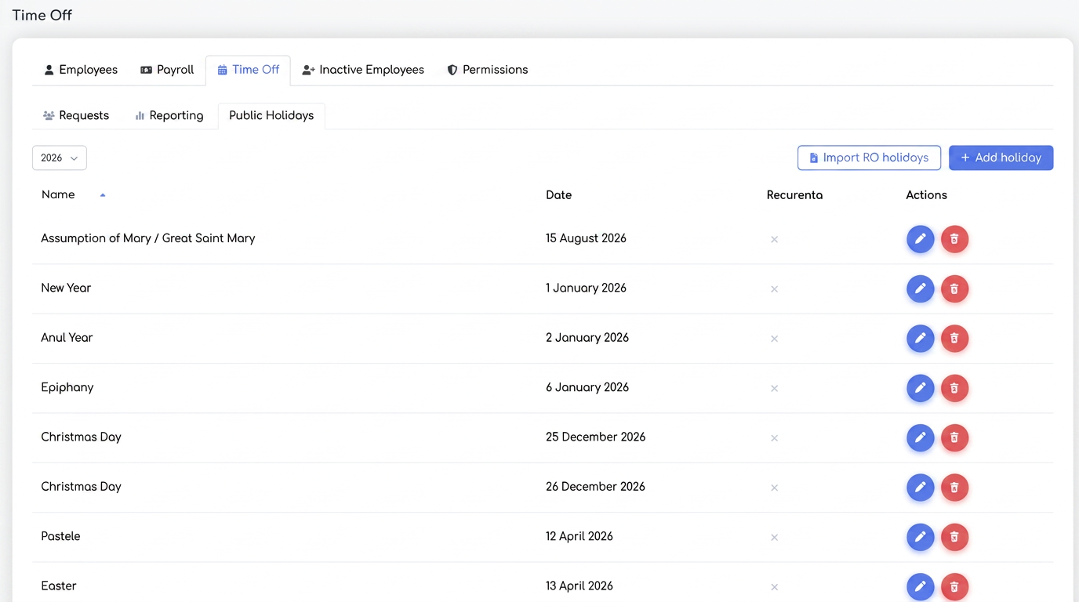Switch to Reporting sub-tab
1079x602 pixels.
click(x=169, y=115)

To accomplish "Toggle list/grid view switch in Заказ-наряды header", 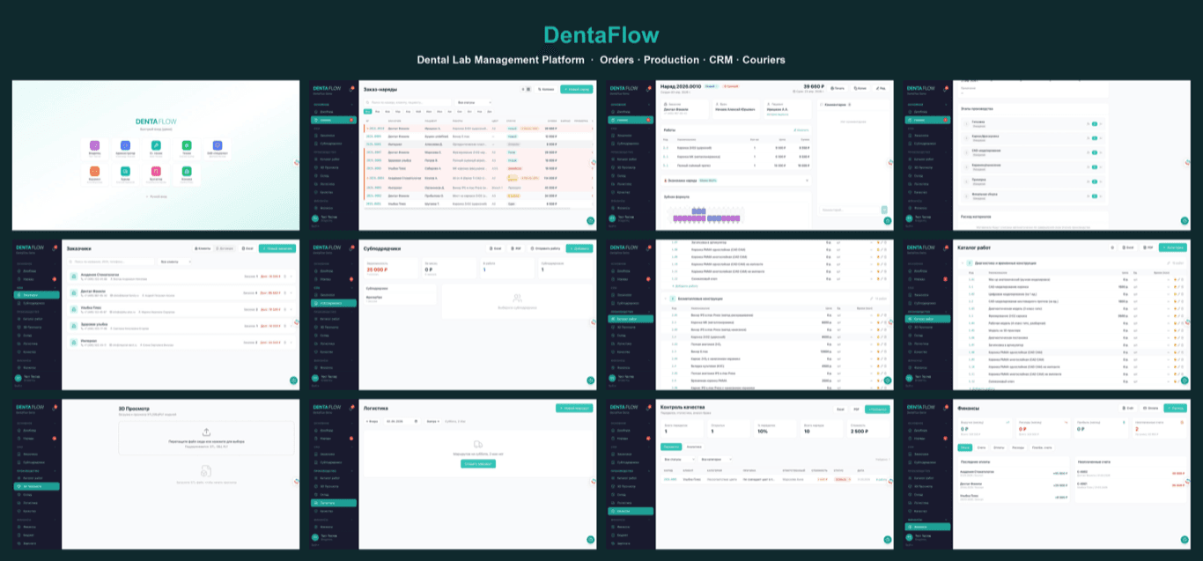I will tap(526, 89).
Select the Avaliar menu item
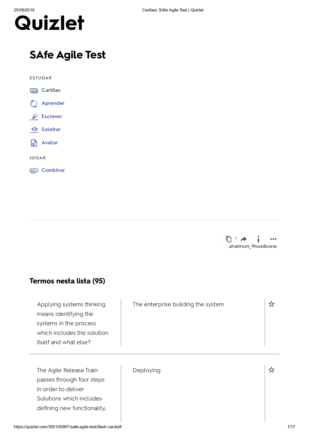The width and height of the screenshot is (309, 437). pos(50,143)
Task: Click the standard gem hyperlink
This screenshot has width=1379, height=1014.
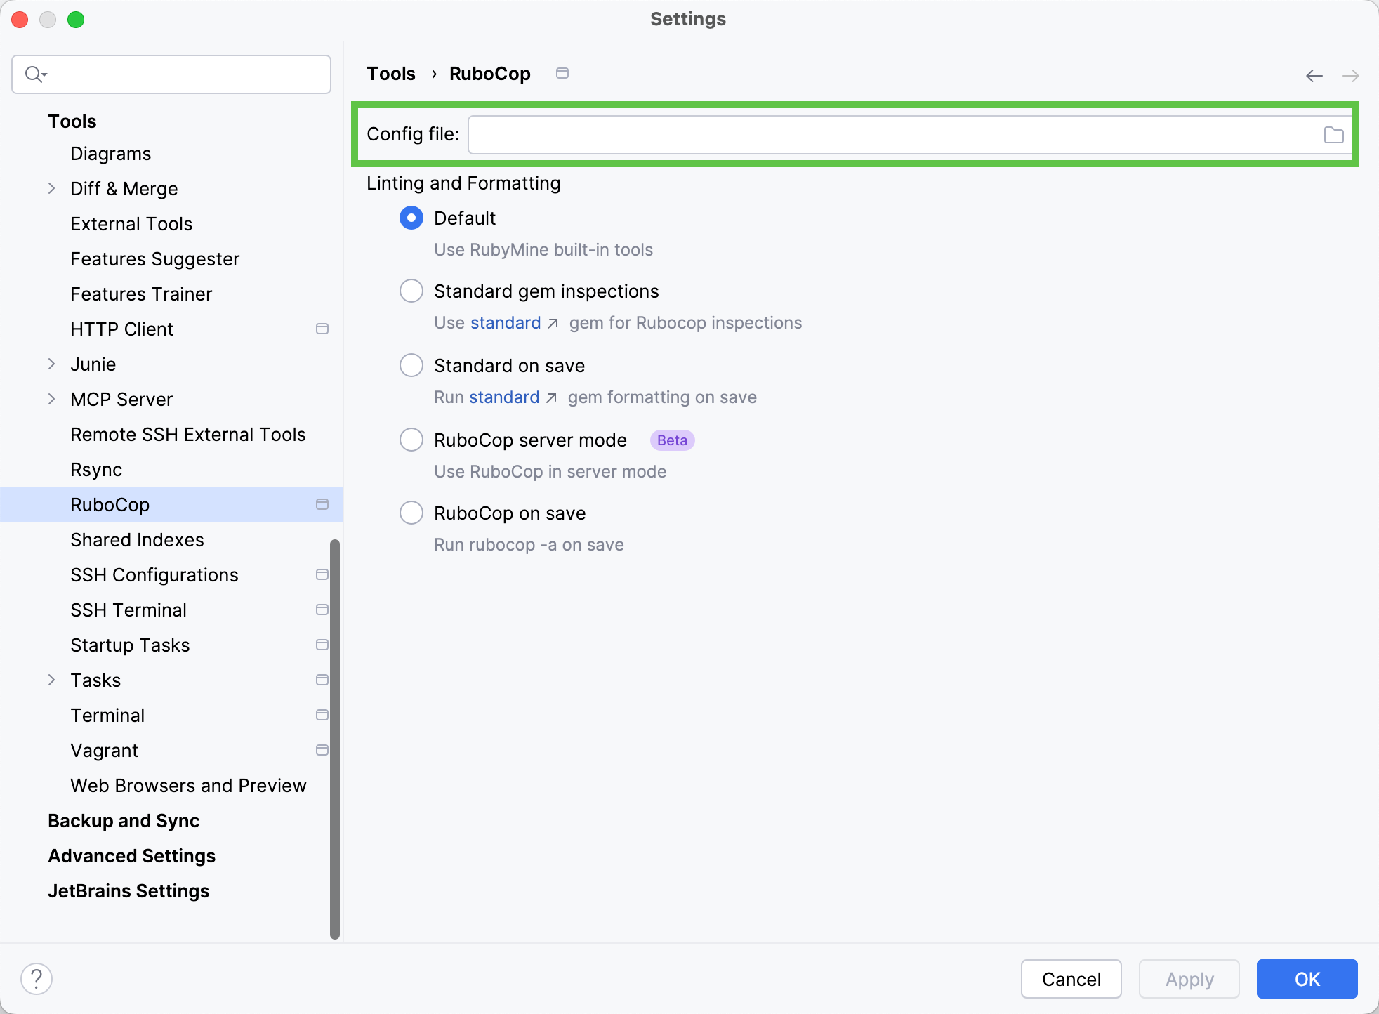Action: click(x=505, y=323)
• • • •
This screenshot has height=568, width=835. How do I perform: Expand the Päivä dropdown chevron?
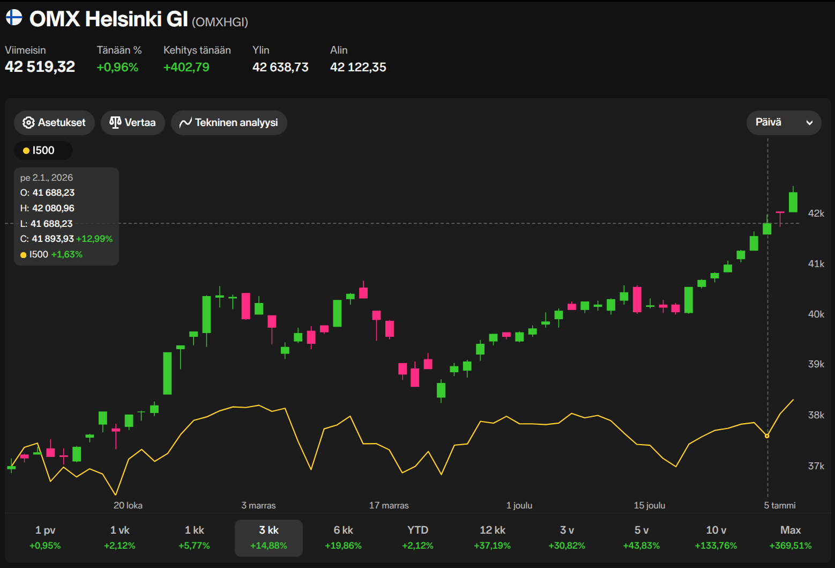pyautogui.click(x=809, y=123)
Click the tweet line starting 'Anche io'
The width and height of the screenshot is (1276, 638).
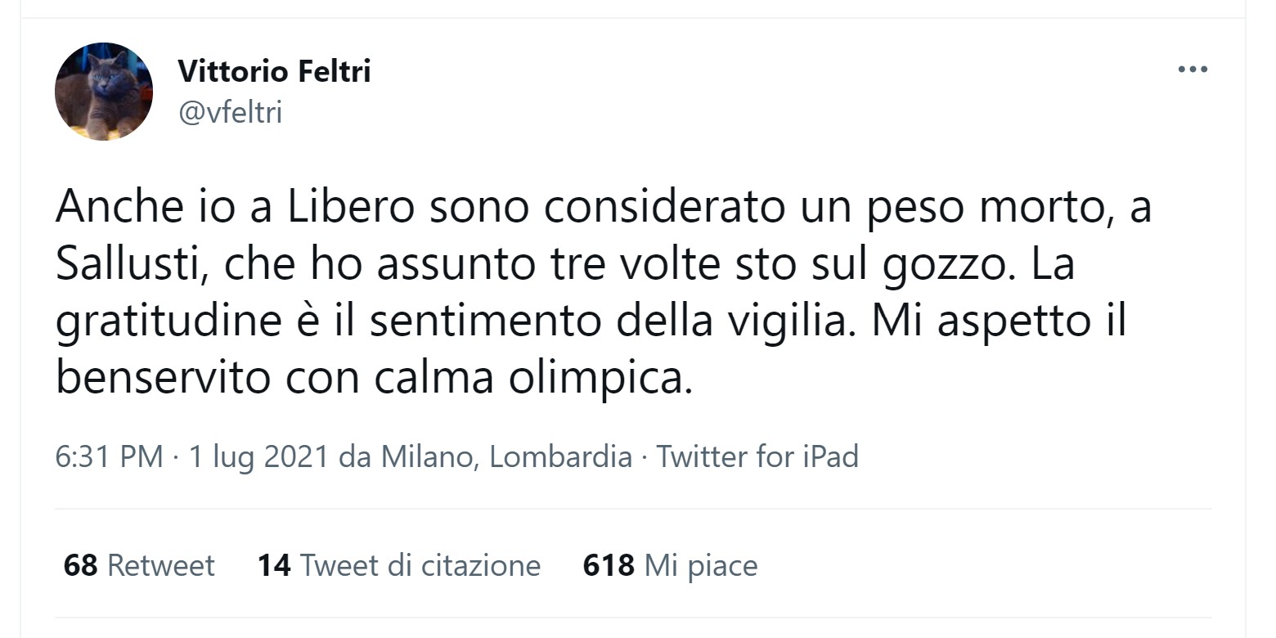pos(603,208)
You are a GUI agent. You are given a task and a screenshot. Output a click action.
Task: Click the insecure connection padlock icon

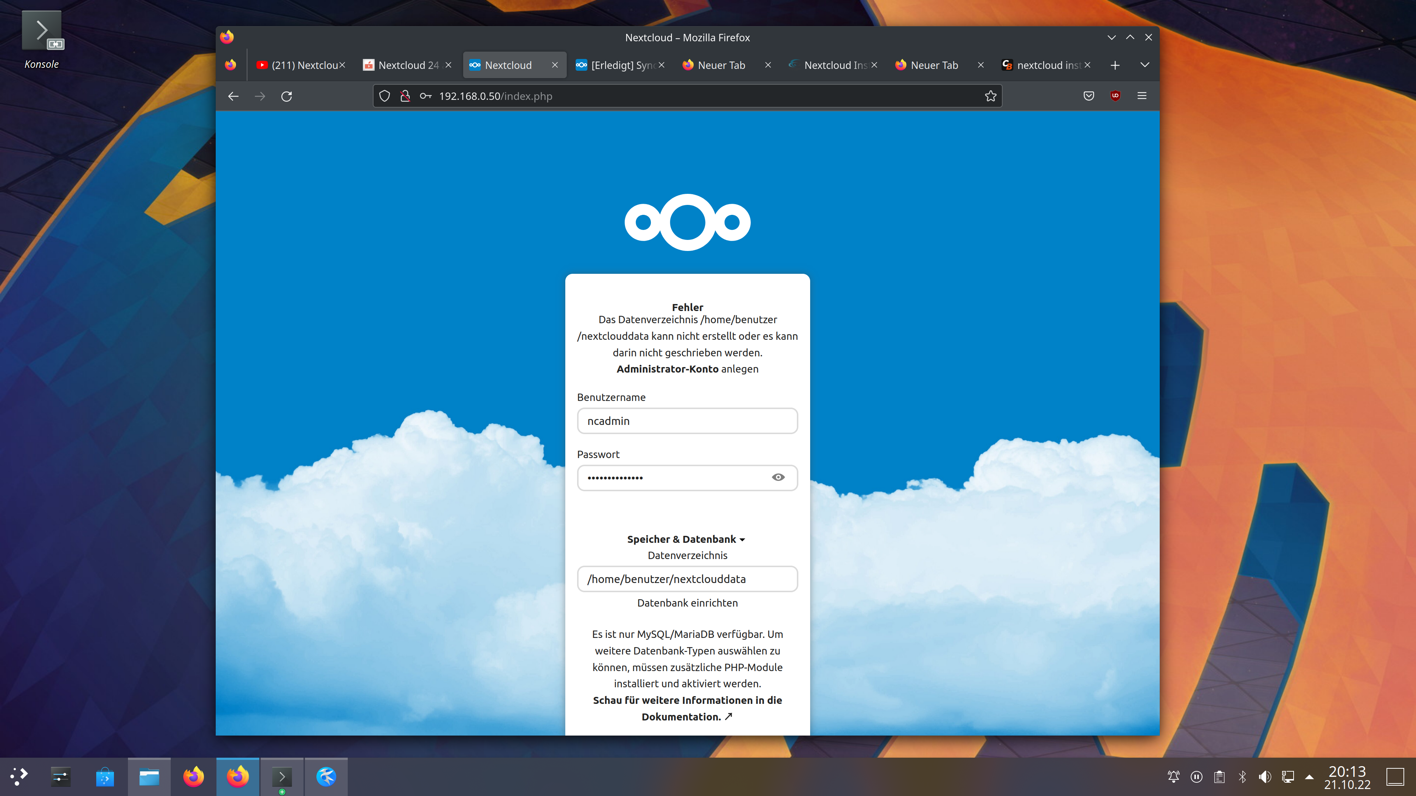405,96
• • • •
Neem de rijen ongewijzigd over, vanaf de rij met "Select the Avaliar menu item" tot en met de rij met "Action: click(x=505, y=323)". Laat de afbeeldingen weg.

Select the Avaliar menu item
The width and height of the screenshot is (309, 437). pos(50,143)
Task: Click the standard gem hyperlink
This screenshot has width=1379, height=1014.
Action: click(x=505, y=323)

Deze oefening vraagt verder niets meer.